Activity -> Across all the entries, tally the lines holding the word "computer", and give the number by itself.

(Pixel coordinate grounding data)
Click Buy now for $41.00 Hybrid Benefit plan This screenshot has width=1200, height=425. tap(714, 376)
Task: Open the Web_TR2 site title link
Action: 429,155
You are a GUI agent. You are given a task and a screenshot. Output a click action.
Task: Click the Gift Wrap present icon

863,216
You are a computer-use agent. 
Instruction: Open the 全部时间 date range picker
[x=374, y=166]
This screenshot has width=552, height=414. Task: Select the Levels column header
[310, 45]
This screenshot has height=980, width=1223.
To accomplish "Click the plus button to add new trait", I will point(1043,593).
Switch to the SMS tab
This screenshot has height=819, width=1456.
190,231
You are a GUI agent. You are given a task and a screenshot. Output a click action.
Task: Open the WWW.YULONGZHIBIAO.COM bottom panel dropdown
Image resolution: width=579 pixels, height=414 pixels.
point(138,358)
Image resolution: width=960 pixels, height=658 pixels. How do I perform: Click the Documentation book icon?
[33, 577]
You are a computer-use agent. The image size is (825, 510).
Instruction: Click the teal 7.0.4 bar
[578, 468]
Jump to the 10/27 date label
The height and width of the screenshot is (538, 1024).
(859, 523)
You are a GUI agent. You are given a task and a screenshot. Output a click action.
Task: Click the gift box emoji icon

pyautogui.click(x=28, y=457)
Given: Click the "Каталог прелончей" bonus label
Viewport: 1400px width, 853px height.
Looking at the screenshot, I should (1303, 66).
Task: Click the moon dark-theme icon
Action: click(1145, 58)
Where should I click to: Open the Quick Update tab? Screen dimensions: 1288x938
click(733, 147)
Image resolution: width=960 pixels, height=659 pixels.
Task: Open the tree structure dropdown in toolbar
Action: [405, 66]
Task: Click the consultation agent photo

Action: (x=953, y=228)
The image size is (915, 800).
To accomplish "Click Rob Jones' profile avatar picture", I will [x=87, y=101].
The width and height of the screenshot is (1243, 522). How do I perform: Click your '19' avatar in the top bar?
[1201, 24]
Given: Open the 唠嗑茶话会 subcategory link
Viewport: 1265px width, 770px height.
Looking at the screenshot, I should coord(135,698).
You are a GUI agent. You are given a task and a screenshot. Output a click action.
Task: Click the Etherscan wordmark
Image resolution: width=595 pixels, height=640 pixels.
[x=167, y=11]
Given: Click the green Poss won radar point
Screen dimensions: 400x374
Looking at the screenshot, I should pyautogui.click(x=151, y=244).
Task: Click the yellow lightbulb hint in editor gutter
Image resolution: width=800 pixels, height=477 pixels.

Answer space -> 2